Margarita Maza de Juárez murió el 2 de enero de 1871 a la edad de 45 años en su casa de campo, en San Cosme, Ciudad de México. 


EX LIBRIS


Margarita Maza de Juárez

Martha López Portillo de Juárez 

En la introducción a este opúsculo, la recordada maestra doña Arcelia Yañiz escribió: “Entrar a la vida de Margarita Maza, desde la perspectiva que nos presenta la investigadora Martha López Portillo de Tamayo, es descubrir a un personaje insólito, a una mujer, joven esposa y madre, que no solo estuvo a la altura de las circunstancias adversas que le tocó vivir sino que las superó, porque nada le fue ajeno de todo cuanto sufrió. En las cartas halladas por la investigadora Tamayo se encuentran todos los elementos que la esculpen como una mujer excepcional, profundamente humana, con virtudes que la colocan como heroína en el contexto de la historia nacional.

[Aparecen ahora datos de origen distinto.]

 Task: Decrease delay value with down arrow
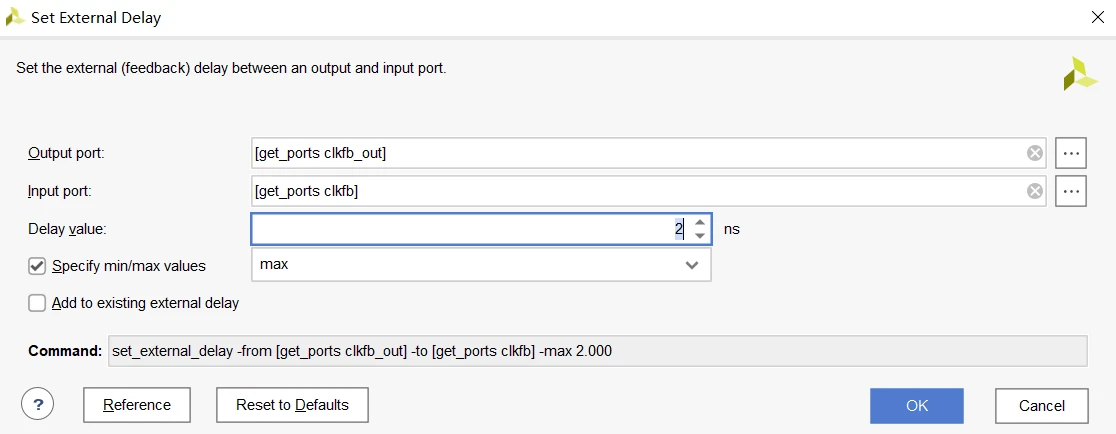tap(700, 236)
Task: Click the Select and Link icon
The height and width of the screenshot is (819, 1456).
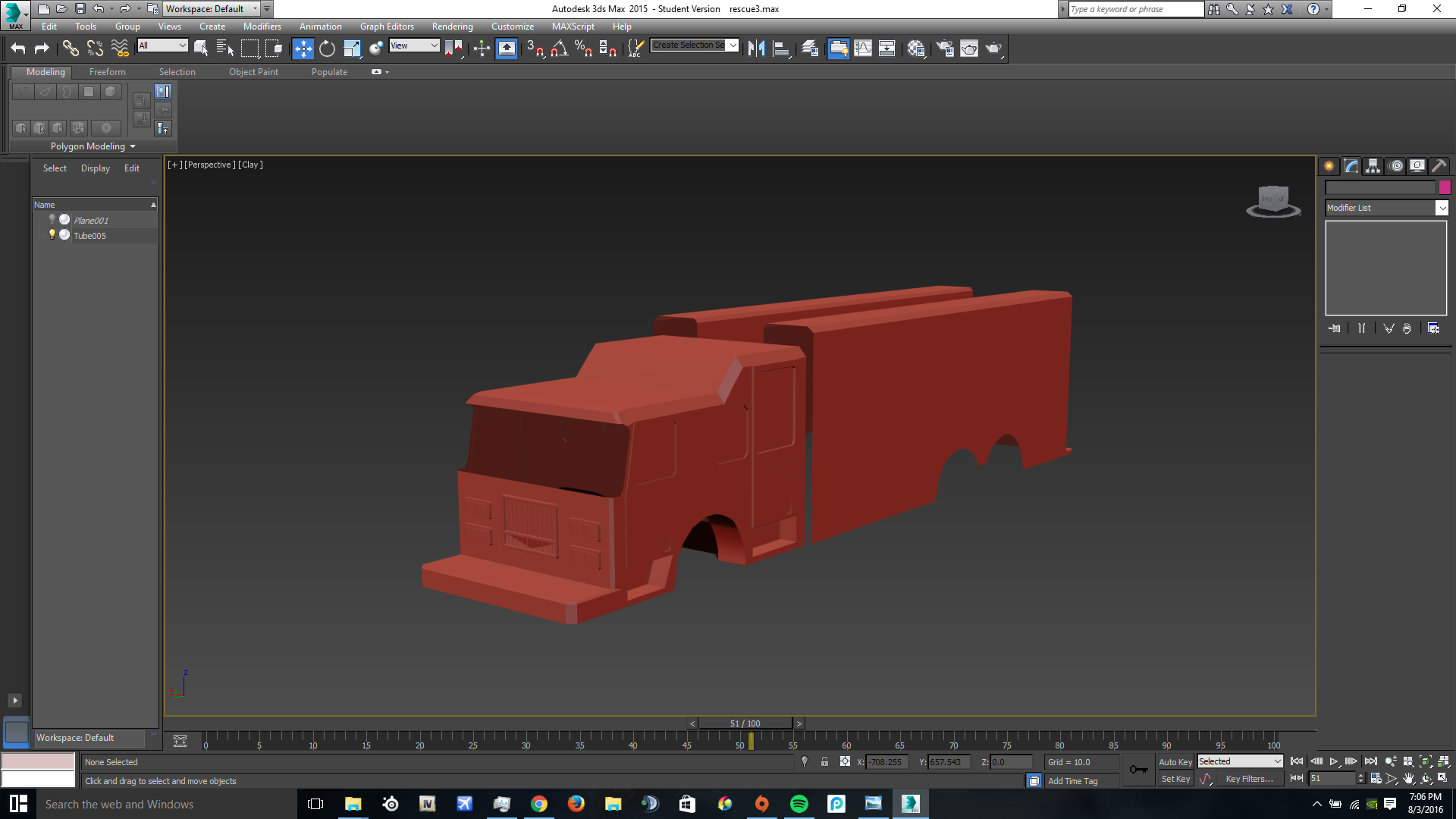Action: coord(71,49)
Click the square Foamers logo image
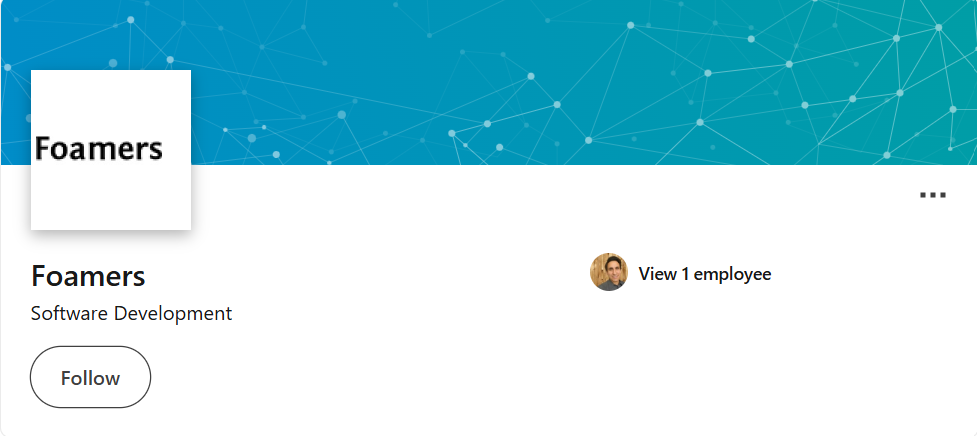 [111, 149]
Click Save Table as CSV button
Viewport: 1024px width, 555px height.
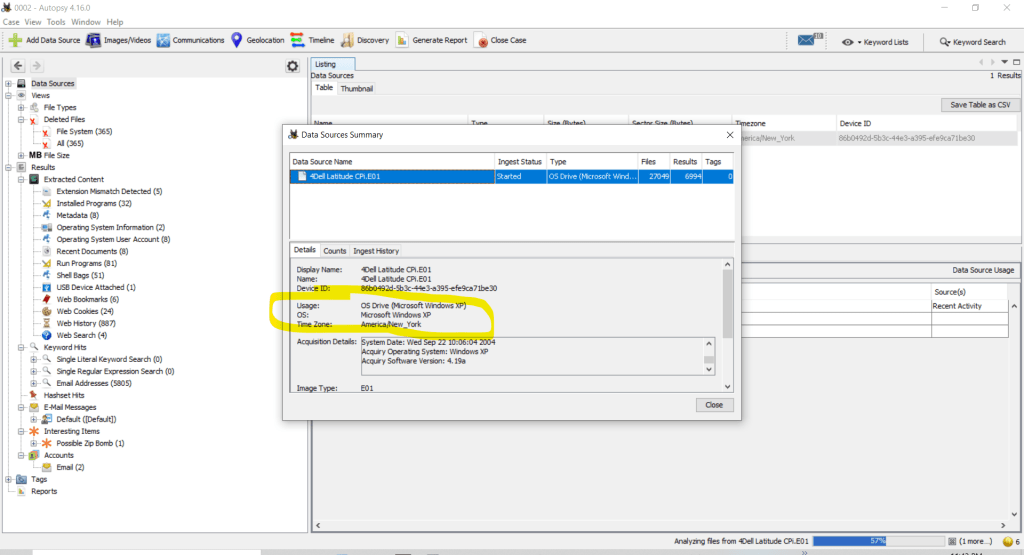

“Ante la sospecha de un secuestro, ella pidió a José García, amigo de la familia Maza, que la ayudara a salir de Etla donde se había instalado y puso un tendajón con la expectativa de mejorar su economía. La solicitud fue atendida y la resguardaron en la Hacienda de Cinco Señores; ahí se organizó para el histórico viaje que consumó cruzando por la serranía, acompañada por dos guías y sus cinco hijos.

“A los brazos de su esposo llegó sana y salva, llevando el pendón de sus hijos y gozando el hecho de estar juntos otra vez”.